The local MSP welcomed the Pride march, despite having voted against marriage equality a few years ago, citing the views of his constituents. Although not in attendance, the SNP’s Alasdair Allan said that an event like it “would probably not have been possible” on Lewis until very recently.
To say the culture wars had suddenly arrived in the Outer Hebrides would be disingenuous – they have been raging for years. Denominational differences aside, in terms of the Church's traditional hold over daily life, comparisons with Ireland aren’t entirely out of place. But like with their Celtic cousins over the sea who have recently voted to legalise abortion, that hold is loosening. The island airport has been running flights on the Sabbath for last 15 years and Sunday ferries have ran for nearly a decade, while the local arts centre even trialled film screenings on the holy day earlier this year. Predictably, all of these concessions to secularism/sin have faced varying degrees of protest. But while island life still largely comes to a halt on a Sunday, with shops and services shut and church attendance high, you get the feeling that the clock is ticking for the Church’s influence.
As if these encroachments on the sanctity of Sabbath were not terrible enough, even the local LGBTQ community are now affirming their existence in the Western Isles. By Saturday’s showing, they are not going to let a few naysayers get them down. For some members of the community, it was particularly poignant.
“I’ve had a couple of young people come up to me and tell me that they now have the confidence to go home and tell their parents who they are. That’s a huge thing for me,” said Ewan James Armstrong. As “The Duchess”, Armstrong is, at a guess, the first drag queen to hail from the Hebrides. “Growing up here was a nightmare. I hated every moment of my childhood and that’s the bit that’s sad, cause I can never get that back. This is not about going against the ‘older community’, but about educating people. LGBT people are never going to go away and never have been away – we have just lurked in the background.”
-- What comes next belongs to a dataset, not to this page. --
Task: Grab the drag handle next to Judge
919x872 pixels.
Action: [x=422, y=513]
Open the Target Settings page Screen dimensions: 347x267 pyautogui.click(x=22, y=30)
Having left the island over the decade ago and now based in Edinburgh, it was a triumphant return for the drag artist, who could barely move all day for the scores of excited teenagers queuing up for selfies. Are the young people of Lewis bigger fans of Lip Syncing for Your Life than they are of Gaelic Psalms, the island’s hauntingly intense form of congregational singing? You wouldn’t want to rule it out.
“It’s about raising awareness for those who are maybe doubting themselves and thinking it’s not the right environment to come out in. If they see this, they might be more encouraged to be themselves”, said Jane Nolan, marching with her family. She said she was proud to be attending the day with her 15-year-old son, Felix, who she said was the first young person to come out as trans at the secondary school on the island.
“I didn’t expect anyone to support me. But people have just kept it to themselves or been really nice about it,” Felix added. When his mum put an advert announcing his name change in the Stornoway Gazette, neighbours sent presents. The experience stands is contrast to those who’ve struggled in the past and is one sign of how much things are changing.
That a religious way of life is important to many in the Western Isles is not in doubt. But if it was ever the case that church leaders could claim to speak for the entire population, that has long since passed. It’s probably time that they get used to that, and make the islands a more accepting place for all.